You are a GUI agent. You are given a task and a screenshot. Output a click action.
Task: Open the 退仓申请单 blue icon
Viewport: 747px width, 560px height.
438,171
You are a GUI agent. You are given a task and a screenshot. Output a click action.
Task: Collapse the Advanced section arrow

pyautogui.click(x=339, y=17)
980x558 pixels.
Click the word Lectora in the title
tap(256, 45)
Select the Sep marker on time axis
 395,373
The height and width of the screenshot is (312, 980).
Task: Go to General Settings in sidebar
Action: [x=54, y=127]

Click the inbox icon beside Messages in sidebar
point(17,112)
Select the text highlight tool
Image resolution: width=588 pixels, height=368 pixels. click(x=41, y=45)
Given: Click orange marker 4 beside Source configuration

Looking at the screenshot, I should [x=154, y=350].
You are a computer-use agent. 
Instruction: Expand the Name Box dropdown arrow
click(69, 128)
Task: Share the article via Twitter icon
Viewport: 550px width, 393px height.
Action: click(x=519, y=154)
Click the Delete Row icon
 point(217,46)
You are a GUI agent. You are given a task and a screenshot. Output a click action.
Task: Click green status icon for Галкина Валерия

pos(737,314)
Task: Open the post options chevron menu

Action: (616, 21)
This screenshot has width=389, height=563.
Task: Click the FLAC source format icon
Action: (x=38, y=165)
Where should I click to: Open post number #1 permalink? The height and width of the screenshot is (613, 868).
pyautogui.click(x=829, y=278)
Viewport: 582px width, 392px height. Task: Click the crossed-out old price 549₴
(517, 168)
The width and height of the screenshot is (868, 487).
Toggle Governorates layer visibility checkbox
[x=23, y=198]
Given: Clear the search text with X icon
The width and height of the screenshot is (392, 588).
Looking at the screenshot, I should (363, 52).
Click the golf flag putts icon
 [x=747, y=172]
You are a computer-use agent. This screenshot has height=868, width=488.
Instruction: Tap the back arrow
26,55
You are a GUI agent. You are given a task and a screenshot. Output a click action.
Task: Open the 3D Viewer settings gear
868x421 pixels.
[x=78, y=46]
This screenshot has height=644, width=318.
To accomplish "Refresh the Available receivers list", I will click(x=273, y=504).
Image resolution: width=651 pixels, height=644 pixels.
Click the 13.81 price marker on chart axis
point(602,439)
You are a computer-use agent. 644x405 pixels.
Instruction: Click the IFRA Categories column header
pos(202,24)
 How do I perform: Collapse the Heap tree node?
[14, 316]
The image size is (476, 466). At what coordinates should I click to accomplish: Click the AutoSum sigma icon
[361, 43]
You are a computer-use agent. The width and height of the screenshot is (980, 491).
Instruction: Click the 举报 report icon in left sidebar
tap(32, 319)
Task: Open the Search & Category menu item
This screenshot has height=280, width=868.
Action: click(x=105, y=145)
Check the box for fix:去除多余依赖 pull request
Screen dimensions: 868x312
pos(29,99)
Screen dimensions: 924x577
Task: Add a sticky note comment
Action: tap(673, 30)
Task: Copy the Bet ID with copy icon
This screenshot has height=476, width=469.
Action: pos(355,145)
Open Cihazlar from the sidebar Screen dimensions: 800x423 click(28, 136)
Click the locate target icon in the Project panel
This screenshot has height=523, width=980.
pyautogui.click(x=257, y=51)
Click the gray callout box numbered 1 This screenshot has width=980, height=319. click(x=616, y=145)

▶ _EXERCISE_
Return the whole listing as it stands. Nothing may be altered.

▶ _EXERCISE SOLUTION_
You are a GUI agent. You are given a task and a screenshot. Output a click action.
Task: Open the 退仓申请单 blue icon
Viewport: 747px width, 560px height.
438,171
You are a GUI agent. You are given a task and a screenshot. Output a click action.
Task: Collapse the Advanced section arrow

pyautogui.click(x=339, y=17)
980x558 pixels.
Click the word Lectora in the title
tap(256, 45)
Select the Sep marker on time axis
 395,373
The height and width of the screenshot is (312, 980).
Task: Go to General Settings in sidebar
Action: [x=54, y=127]

Click the inbox icon beside Messages in sidebar
point(17,112)
Select the text highlight tool
Image resolution: width=588 pixels, height=368 pixels. click(x=41, y=45)
Given: Click orange marker 4 beside Source configuration

Looking at the screenshot, I should [x=154, y=350].
You are a computer-use agent. 
Instruction: Expand the Name Box dropdown arrow
click(69, 128)
Task: Share the article via Twitter icon
Viewport: 550px width, 393px height.
Action: click(x=519, y=154)
Click the Delete Row icon
 point(217,46)
You are a GUI agent. You are given a task and a screenshot. Output a click action.
Task: Click green status icon for Галкина Валерия

pos(737,314)
Task: Open the post options chevron menu

Action: (616, 21)
This screenshot has width=389, height=563.
Task: Click the FLAC source format icon
Action: (x=38, y=165)
Where should I click to: Open post number #1 permalink? The height and width of the screenshot is (613, 868).
pyautogui.click(x=829, y=278)
Viewport: 582px width, 392px height. Task: Click the crossed-out old price 549₴
(517, 168)
The width and height of the screenshot is (868, 487).
Toggle Governorates layer visibility checkbox
[x=23, y=198]
Given: Clear the search text with X icon
The width and height of the screenshot is (392, 588).
Looking at the screenshot, I should (363, 52).
Click the golf flag putts icon
 [x=747, y=172]
You are a computer-use agent. This screenshot has height=868, width=488.
Instruction: Tap the back arrow
26,55
You are a GUI agent. You are given a task and a screenshot. Output a click action.
Task: Open the 3D Viewer settings gear
868x421 pixels.
[x=78, y=46]
This screenshot has height=644, width=318.
To accomplish "Refresh the Available receivers list", I will click(x=273, y=504).
Image resolution: width=651 pixels, height=644 pixels.
Click the 13.81 price marker on chart axis
point(602,439)
You are a computer-use agent. 644x405 pixels.
Instruction: Click the IFRA Categories column header
pos(202,24)
 How do I perform: Collapse the Heap tree node?
[14, 316]
The image size is (476, 466). At what coordinates should I click to accomplish: Click the AutoSum sigma icon
[361, 43]
You are a computer-use agent. The width and height of the screenshot is (980, 491).
Instruction: Click the 举报 report icon in left sidebar
tap(32, 319)
Task: Open the Search & Category menu item
This screenshot has height=280, width=868.
Action: click(x=105, y=145)
Check the box for fix:去除多余依赖 pull request
Screen dimensions: 868x312
pos(29,99)
Screen dimensions: 924x577
Task: Add a sticky note comment
Action: tap(673, 30)
Task: Copy the Bet ID with copy icon
This screenshot has height=476, width=469.
Action: pos(355,145)
Open Cihazlar from the sidebar Screen dimensions: 800x423 click(28, 136)
Click the locate target icon in the Project panel
This screenshot has height=523, width=980.
pyautogui.click(x=257, y=51)
Click the gray callout box numbered 1 This screenshot has width=980, height=319. click(x=616, y=145)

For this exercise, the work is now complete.